La justice a condamné Numericable en première instance pour pratiques commerciales trompeuses. Le câblo-opérateur présentait des offres commerciales qualifiées d'illimitées mais qui étaient en réalité plafonnées. L'UFC-Que Choisir avait porté plainte.

Comment appelle-t-on des offres téléphoniques décrites comme étant illimitées dans des publicités mais qui s'avèrent en réalité limitées dans la pratique ? On appelle ça des pratiques commerciales trompeuses. La justice s'est employée à le rappeler à Numericable, qui plafonnait ses forfaits de téléphonie mobile qu'il présentait par ailleurs comme illimités.

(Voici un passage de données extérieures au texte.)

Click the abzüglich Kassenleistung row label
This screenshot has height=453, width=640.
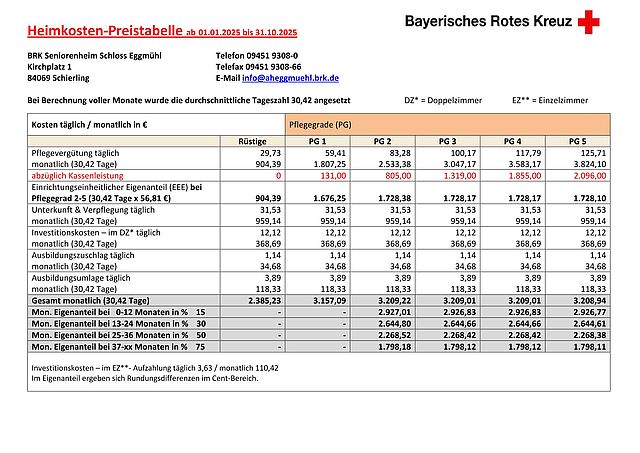[77, 176]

En effet, le câblo-opérateur a été condamné la semaine dernière par le tribunal correctionnel de Meaux à 30 000 euros d'amende pour pratiques commerciales trompeuses, 20 000 euros de dommages et intérêts aux parties civiles et 1000 euros de préjudice matériel et moral, indique l'association UFC-Que Choisir dans une actualité publiée ce samedi.

"Alors que son forfait mobile était annoncé comme « illimité », les conditions générales précisaient que les appels étaient en réalité plafonnés à « 500 % de l’usage moyen d’un abonné pour les communications et à 200 % de ce même indice pour les SMS » soit, d’après nos calculs, 14 heures d’appels et 591 SMS par mois seulement", écrit l'association de défense des consommateurs

Les limites des offres incluant de l'illimité chez Numericable avaient déjà été signalées en 2011 dans nos colonnes (nombre maximum de correspondants différents par mois, obligation d'avoir un usage normal (notion non précisée), durée maximale par appel). Mais le groupe n'est pas le seul opérateur à s'être pris les pieds dans le tapis.

Il y a cinq ans, Orange a facturé 159 212 euros à un abonné pour une clé 3G présentée comme "illimitée". Cet été, Free condamné pour tromperie sur l'illimité. Et, plus généralement, l'UFC-Que Choisir a engagé des poursuites contre dix opérateurs pour clauses abusives, incluant notamment ce concept antinomique d'offre illimitée mais limitée.

L'UFC-Que Choisir rappelle qu'une discussion avait été engagée avec Numericable pour qu'il corrige ses formules. Mais, faute d'accord, l'association a été contrainte de saisir la justice. "Malgré les condamnations, le message semble avoir du mal à passer" auprès des opérateurs, regrette l'UFC, qui indique que Numericable a la possibilité de faire appel du jugement.